Tax Minister Karsten Lauritzen. Image credit: jubii.dk

In 2006-2007, Hervé Falciani took data from inside HSBC’s Swiss subsidiary, showing how HSBC helped wealthy customers dodge tax. Falciani gave the HSBC files to French authorities and they shared them with other countries, including the UK. In 2014, the German government paid around €1 million for a Mossack Fonseca leak.

Last month, Denmark has chosen to buy information on suspected tax offenders and seems to be the first country to admit that it is acquiring data from a source with access to the leaked documents. The exact sum to be paid was not revealed but it is believed to be about 9m kroner (£1m; $1.4m; €1.2m). Denmark’s tax minister, Karsten Lauritzen, said that authorities in Denmark were put in touch with the source by the tax authority of another country, something which raises the prospect of other governments also considering the option of buying the information.

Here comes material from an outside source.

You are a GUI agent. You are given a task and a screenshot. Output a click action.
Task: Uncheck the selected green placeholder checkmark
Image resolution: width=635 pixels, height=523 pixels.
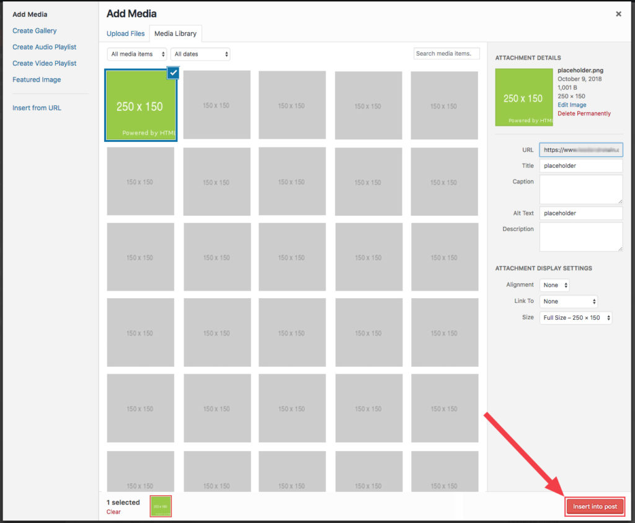(x=173, y=73)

Regardless of whether this comes to pass, we can infer from this development that tax authorities and other relevant government agencies are increasingly willing to cooperate with their counterparts around the globe, marking a change in the attitudes and practices of tax collectors.

Considering the potential for tax inspections, the cost is really not relevant. The leak includes details of the real or ‘beneficial’ owners behind anonymous offshore companies, such as passport scans and addresses. There are also relevant email chains between Mossack Fonseca and other lawyers and banks. The Danish tax authorities have announced that the plan is to investigate up to 600 Danes based on the acquired data.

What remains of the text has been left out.